Once you've done this configuration, using CPU Pinning is straightforward.  Follow these steps:
  1. Start a new VM with a flavor that requires pinning ...
    # nova boot --image TestVM --nic net-id=`openstack network show net04 -f value | head -n1` --flavor m1.small.performance test1
    … and check its vcpu configuration:
    # hypervisor=`nova show test1 | grep OS-EXT-SRV-ATTR:host | cut -d\| -f3`
    # instance=`nova show test1 | grep OS-EXT-SRV-ATTR:instance_name | cut -d\| -f3`
    # ssh $hypervisor virsh dumpxml $instance |awk '/vcpu placement/ {p=1}; p; /\/numatune/ {p=0}’
      <vcpu placement='static'>2</vcpu>
      <cputune>
        <shares>2048</shares>
        <vcpupin vcpu='0' cpuset='16'/>
        <vcpupin vcpu='1' cpuset='4'/>
       <emulatorpin cpuset='4,16'/>
      </cputune>
      <numatune>
        <memory mode='strict' nodeset='0'/>
        <memnode cellid='0' mode='strict' nodeset='0'/>
      </numatune>
    You should see that each vCPU is pinned to a dedicated CPU core, which is not used by the host operating system, and that these cores are inside the same host NUMA cell (in our example it’s cores 4 and 16 in NUMA cell 1).
  2. Repeat the test for the instance with two NUMA cells:
    # nova flavor-create m1.small.performance-2 auto 2048 20 2
    # nova flavor-key m1.small.performance-2 set hw:cpu_policy=dedicated
    # nova flavor-key m1.small.performance-2 set aggregate_instance_extra_specs:pinned=true
    # nova flavor-key m1.small.performance-2 set hw:numa_nodes=2 # nova boot --image TestVM --nic net-id=`openstack network show net04 -f value | head -n1` --flavor m1.small.performance-2 test2 # hypervisor=`nova show test2 | grep OS-EXT-SRV-ATTR:host | cut -d\| -f3`
    # instance=`nova show test2 | grep OS-EXT-SRV-ATTR:instance_name | cut -d\| -f3`
    # ssh $hypervisor virsh dumpxml $instance |awk '/vcpu placement/ {p=1}; p; /\/numatune/ {p=0}’

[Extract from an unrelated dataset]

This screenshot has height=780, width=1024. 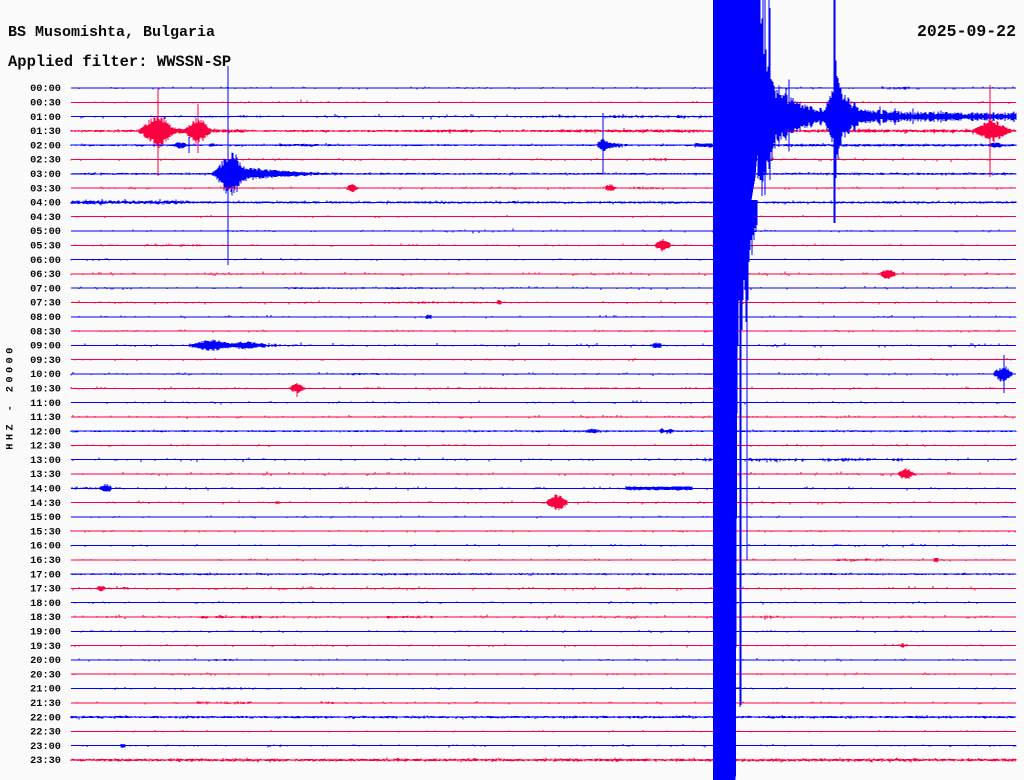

      <vcpu placement='static'>2</vcpu>
      <cputune>
        <shares>2048</shares>
        <vcpupin vcpu='0' cpuset='2'/>
        <vcpupin vcpu='1' cpuset='10'/>
        <emulatorpin cpuset='2,10'/>
      </cputune>
      <numatune>
        <memory mode='strict' nodeset='0-1'/>
        <memnode cellid='0' mode='strict' nodeset='0'/>
        <memnode cellid='1' mode='strict' nodeset='1'/>
      </numatune>
You should see that each vCPU is pinned to a dedicated CPU core, which is not used by the host operating system, and that these cores are inside another host NUMA cell.  In our example it’s core 2 in NUMA cell 1 and core 10 in NUMA cell 2. As you may remember in our configuration, cores 1-5 and 12-17 from cell 1 and cores 7-11 and 18-23 from cell 2 are available to virtual machines.

Troubleshooting

You might run into the following errors:
  • internal error: No PCI buses available in /etc/nova/nova.conf
    In this case, you've specified the wrong hw_machine_type in /etc/nova/nova.conf
  • libvirtError: unsupported configuration
    Per-node memory binding is not supported with this version of QEMU.  You may have an older version of qemu, or a stale libvirt cache.